**Tarefa**
No texto sobre a foto de documento com turbante, reescreva o trecho que começa com as palavras "Rogéria procurou a" e termina com "esconda o rosto.", trocando "turbantes" por "lenços".

**Trecho do texto**
◇ ◇ ◇ ◇

Rogéria procurou a Polícia, a Defensoria Pública e a Ordem dos Advogados do Brasil (OAB). Depois da intermediação do Núcleo de Igualdade Racial da OAB, finalmente foi autorizada a tirar a foto. Um ano depois do movimento, um parecer da Procuradoria-Geral do Estado garantiu o direito de que as pessoas exibam, em seus documentos de identidade, foto usando turbantes, chapéus, véus ou qualquer outra cobertura de cabeça, feita por motivo religioso, desde que não esconda o rosto.

“Aqui no Rio, o preconceito não é só de cor. O preto, o pobre e o gordo sofrem preconceito. Quando eu vim para o Rio, isso era novo para mim. Mas nunca me atrapalhou em nada. O caso do Detran me feriu porque mexeu com minha ancestralidade. Hoje eu estou feliz. As pessoas não vão passar o que eu passei. Só peço aos orixás que as pessoas não brinquem com isso. Não vão ao Detran com turbante para falar ‘se ela pode, eu também posso’. Que as pessoas tenham respeito, empatia. Não debochem.”

◇ ◇ ◇ ◇

**Trecho dos registros**

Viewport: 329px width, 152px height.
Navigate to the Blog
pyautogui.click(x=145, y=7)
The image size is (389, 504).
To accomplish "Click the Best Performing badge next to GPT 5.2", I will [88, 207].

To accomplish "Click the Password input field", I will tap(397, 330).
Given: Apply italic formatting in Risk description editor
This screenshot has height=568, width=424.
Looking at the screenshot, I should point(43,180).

◇ ◇ ◇ ◇

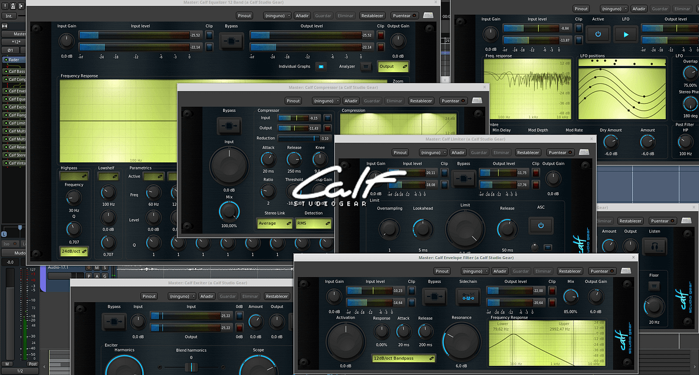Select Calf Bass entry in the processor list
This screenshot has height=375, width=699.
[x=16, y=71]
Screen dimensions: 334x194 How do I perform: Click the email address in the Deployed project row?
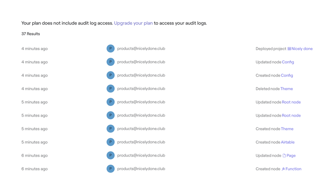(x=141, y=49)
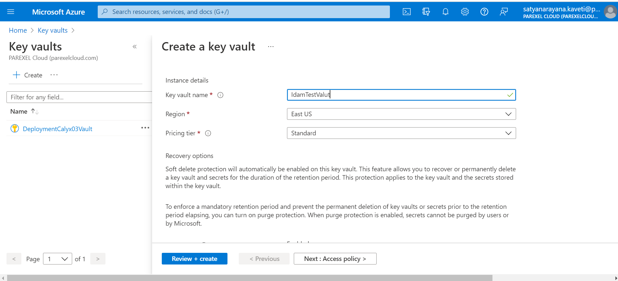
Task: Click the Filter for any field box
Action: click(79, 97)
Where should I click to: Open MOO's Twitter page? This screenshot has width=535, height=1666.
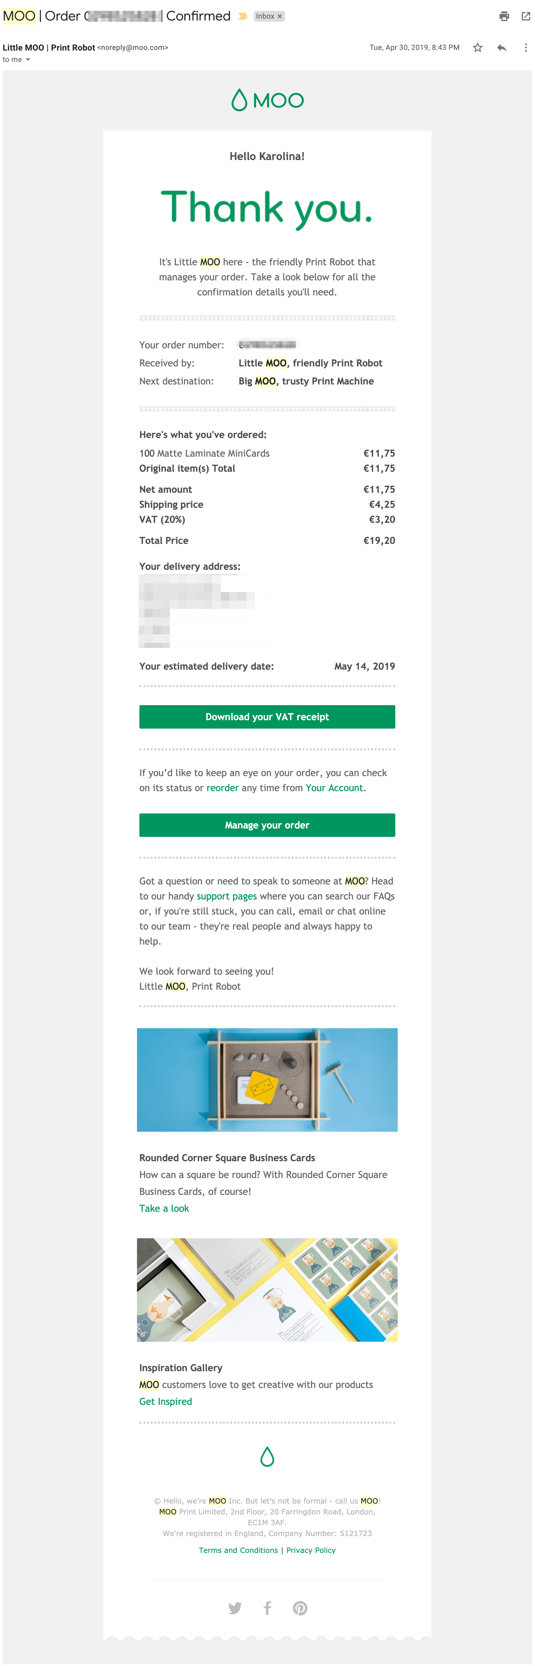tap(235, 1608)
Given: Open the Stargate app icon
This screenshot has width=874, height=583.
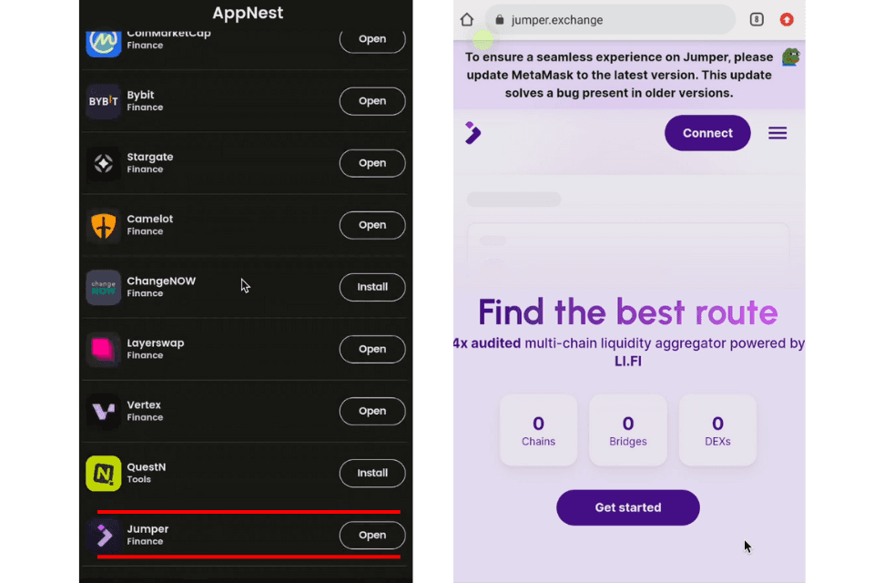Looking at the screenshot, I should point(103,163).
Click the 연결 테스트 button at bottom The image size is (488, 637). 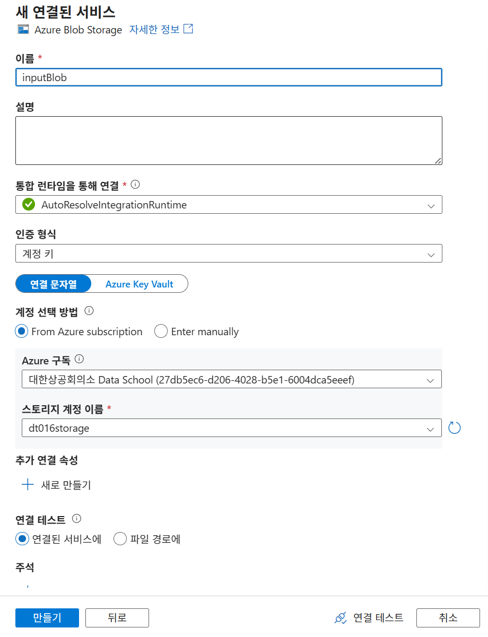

◇ ◇ ◇ ◇

**Resposta esperada**
Rogéria procurou a Polícia, a Defensoria Pública e a Ordem dos Advogados do Brasil (OAB). Depois da intermediação do Núcleo de Igualdade Racial da OAB, finalmente foi autorizada a tirar a foto. Um ano depois do movimento, um parecer da Procuradoria-Geral do Estado garantiu o direito de que as pessoas exibam, em seus documentos de identidade, foto usando lenços, chapéus, véus ou qualquer outra cobertura de cabeça, feita por motivo religioso, desde que não esconda o rosto.